PodiumWise | Tips for advanced presentation skills

A workshop participant once told me about an outrageous statement he heard during a presentation to employees where he worked.

A partner in this large accounting firm was presenting the details of a new, high-fee service he wanted the employees to promote when they were with clients.  He finished his message by excitedly declaring how much more money the partners would make if many of the firm’s clients signed up for the service.

What a crazy thing to talk about to a group of employees!  I am sure it would have been music to the ears of a room full of partners, but employees were guaranteed to react negatively.  In fact, the gentleman I was talking to said he walked out of that presentation determined not to promote the service with his clients.

Of course, this is an example of an over-the-top failure to think about who you are talking to when making a benefit statement, but I have heard many less dramatic examples.

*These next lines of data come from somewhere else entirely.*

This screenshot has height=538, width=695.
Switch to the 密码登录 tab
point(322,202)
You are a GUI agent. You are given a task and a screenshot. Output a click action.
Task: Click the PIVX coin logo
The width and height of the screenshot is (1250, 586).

It is common, for example, to hear middle managers telling senior managers that they should approve an initiative because it will make life easier for the middle managers.  It may sound like a reasonable thing to say, but a benefit statement is really only persuasive if it describes a benefit to the person being persuaded.  In other words, the senior managers need to hear what the benefit is to them—or, at least to the company as a whole (i.e., their responsibility).

A car salesman wouldn’t say “Buy this car and I will make a big commission.”  In the same way you shouldn’t stress to audience members the benefit you will get if they do what you propose.  You tell them what benefit(s) they will receive if they buy in to your message.